'''

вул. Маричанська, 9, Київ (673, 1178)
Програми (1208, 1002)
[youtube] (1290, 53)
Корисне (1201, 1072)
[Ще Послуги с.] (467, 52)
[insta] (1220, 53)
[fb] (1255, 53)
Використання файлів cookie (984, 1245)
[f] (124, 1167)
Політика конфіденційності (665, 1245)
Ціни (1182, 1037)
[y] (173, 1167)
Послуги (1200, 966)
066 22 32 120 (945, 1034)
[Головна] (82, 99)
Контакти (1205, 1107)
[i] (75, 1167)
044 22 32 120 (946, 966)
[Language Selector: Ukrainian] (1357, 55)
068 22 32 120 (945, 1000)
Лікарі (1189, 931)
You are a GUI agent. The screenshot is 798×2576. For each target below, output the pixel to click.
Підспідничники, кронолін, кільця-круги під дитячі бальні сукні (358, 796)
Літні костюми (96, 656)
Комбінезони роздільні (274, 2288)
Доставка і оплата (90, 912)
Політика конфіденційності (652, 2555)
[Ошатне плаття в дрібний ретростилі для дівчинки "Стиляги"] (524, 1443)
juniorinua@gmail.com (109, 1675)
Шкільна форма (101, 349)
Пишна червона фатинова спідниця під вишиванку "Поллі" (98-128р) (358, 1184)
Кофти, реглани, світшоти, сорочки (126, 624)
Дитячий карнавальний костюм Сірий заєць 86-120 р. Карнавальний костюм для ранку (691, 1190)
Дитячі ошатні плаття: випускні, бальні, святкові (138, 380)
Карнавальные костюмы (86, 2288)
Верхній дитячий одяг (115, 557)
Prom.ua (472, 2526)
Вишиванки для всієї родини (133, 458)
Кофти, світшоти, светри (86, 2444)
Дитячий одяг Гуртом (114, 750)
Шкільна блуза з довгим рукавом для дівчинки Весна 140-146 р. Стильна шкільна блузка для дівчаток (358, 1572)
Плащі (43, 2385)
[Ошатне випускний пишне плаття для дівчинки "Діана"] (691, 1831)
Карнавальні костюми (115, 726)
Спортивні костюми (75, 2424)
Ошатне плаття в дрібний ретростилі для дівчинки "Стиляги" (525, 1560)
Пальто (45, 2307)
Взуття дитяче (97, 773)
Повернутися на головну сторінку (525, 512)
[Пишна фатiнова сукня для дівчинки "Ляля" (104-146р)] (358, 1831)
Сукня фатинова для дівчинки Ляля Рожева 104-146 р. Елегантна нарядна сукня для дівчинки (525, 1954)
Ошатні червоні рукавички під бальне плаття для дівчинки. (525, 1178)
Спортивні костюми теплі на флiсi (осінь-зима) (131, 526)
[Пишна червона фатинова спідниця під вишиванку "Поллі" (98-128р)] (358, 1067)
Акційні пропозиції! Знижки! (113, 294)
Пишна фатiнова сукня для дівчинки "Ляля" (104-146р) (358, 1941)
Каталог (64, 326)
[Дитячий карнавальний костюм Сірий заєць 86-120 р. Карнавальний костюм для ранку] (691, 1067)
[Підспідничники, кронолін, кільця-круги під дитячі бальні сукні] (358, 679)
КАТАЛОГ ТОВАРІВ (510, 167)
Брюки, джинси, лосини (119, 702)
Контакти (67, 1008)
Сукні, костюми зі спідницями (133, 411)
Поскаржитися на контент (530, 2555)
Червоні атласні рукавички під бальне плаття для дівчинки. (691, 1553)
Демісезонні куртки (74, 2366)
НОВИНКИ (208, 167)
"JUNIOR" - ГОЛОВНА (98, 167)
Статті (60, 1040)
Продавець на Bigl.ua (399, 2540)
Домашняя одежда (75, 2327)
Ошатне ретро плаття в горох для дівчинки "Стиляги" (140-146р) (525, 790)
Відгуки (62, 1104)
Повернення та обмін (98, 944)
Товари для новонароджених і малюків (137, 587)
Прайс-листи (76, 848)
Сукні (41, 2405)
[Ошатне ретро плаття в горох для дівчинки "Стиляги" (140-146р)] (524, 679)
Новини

'''

## Your task
Write out every record exactly as it appears above.

## Answer space
вул. Маричанська, 9, Київ (673, 1178)
Програми (1208, 1002)
[youtube] (1290, 53)
Корисне (1201, 1072)
[Ще Послуги с.] (467, 52)
[insta] (1220, 53)
[fb] (1255, 53)
Використання файлів cookie (984, 1245)
[f] (124, 1167)
Політика конфіденційності (665, 1245)
Ціни (1182, 1037)
[y] (173, 1167)
Послуги (1200, 966)
066 22 32 120 (945, 1034)
[Головна] (82, 99)
Контакти (1205, 1107)
[i] (75, 1167)
044 22 32 120 (946, 966)
[Language Selector: Ukrainian] (1357, 55)
068 22 32 120 (945, 1000)
Лікарі (1189, 931)
You are a GUI agent. The screenshot is 798×2576. For each target below, output the pixel to click.
Підспідничники, кронолін, кільця-круги під дитячі бальні сукні (358, 796)
Літні костюми (96, 656)
Комбінезони роздільні (274, 2288)
Доставка і оплата (90, 912)
Політика конфіденційності (652, 2555)
[Ошатне плаття в дрібний ретростилі для дівчинки "Стиляги"] (524, 1443)
juniorinua@gmail.com (109, 1675)
Шкільна форма (101, 349)
Пишна червона фатинова спідниця під вишиванку "Поллі" (98-128р) (358, 1184)
Кофти, реглани, світшоти, сорочки (126, 624)
Дитячий карнавальний костюм Сірий заєць 86-120 р. Карнавальний костюм для ранку (691, 1190)
Дитячі ошатні плаття: випускні, бальні, святкові (138, 380)
Карнавальные костюмы (86, 2288)
Верхній дитячий одяг (115, 557)
Prom.ua (472, 2526)
Вишиванки для всієї родини (133, 458)
Кофти, світшоти, светри (86, 2444)
Дитячий одяг Гуртом (114, 750)
Шкільна блуза з довгим рукавом для дівчинки Весна 140-146 р. Стильна шкільна блузка для дівчаток (358, 1572)
Плащі (43, 2385)
[Ошатне випускний пишне плаття для дівчинки "Діана"] (691, 1831)
Карнавальні костюми (115, 726)
Спортивні костюми (75, 2424)
Ошатне плаття в дрібний ретростилі для дівчинки "Стиляги" (525, 1560)
Пальто (45, 2307)
Взуття дитяче (97, 773)
Повернутися на головну сторінку (525, 512)
[Пишна фатiнова сукня для дівчинки "Ляля" (104-146р)] (358, 1831)
Сукня фатинова для дівчинки Ляля Рожева 104-146 р. Елегантна нарядна сукня для дівчинки (525, 1954)
Ошатні червоні рукавички під бальне плаття для дівчинки. (525, 1178)
Спортивні костюми теплі на флiсi (осінь-зима) (131, 526)
[Пишна червона фатинова спідниця під вишиванку "Поллі" (98-128р)] (358, 1067)
Акційні пропозиції! Знижки! (113, 294)
Пишна фатiнова сукня для дівчинки "Ляля" (104-146р) (358, 1941)
Каталог (64, 326)
[Дитячий карнавальний костюм Сірий заєць 86-120 р. Карнавальний костюм для ранку] (691, 1067)
[Підспідничники, кронолін, кільця-круги під дитячі бальні сукні] (358, 679)
КАТАЛОГ ТОВАРІВ (510, 167)
Брюки, джинси, лосини (119, 702)
Контакти (67, 1008)
Сукні, костюми зі спідницями (133, 411)
Поскаржитися на контент (530, 2555)
Червоні атласні рукавички під бальне плаття для дівчинки. (691, 1553)
Демісезонні куртки (74, 2366)
НОВИНКИ (208, 167)
"JUNIOR" - ГОЛОВНА (98, 167)
Статті (60, 1040)
Продавець на Bigl.ua (399, 2540)
Домашняя одежда (75, 2327)
Ошатне ретро плаття в горох для дівчинки "Стиляги" (140-146р) (525, 790)
Відгуки (62, 1104)
Повернення та обмін (98, 944)
Товари для новонароджених і малюків (137, 587)
Прайс-листи (76, 848)
Сукні (41, 2405)
[Ошатне ретро плаття в горох для дівчинки "Стиляги" (140-146р)] (524, 679)
Новини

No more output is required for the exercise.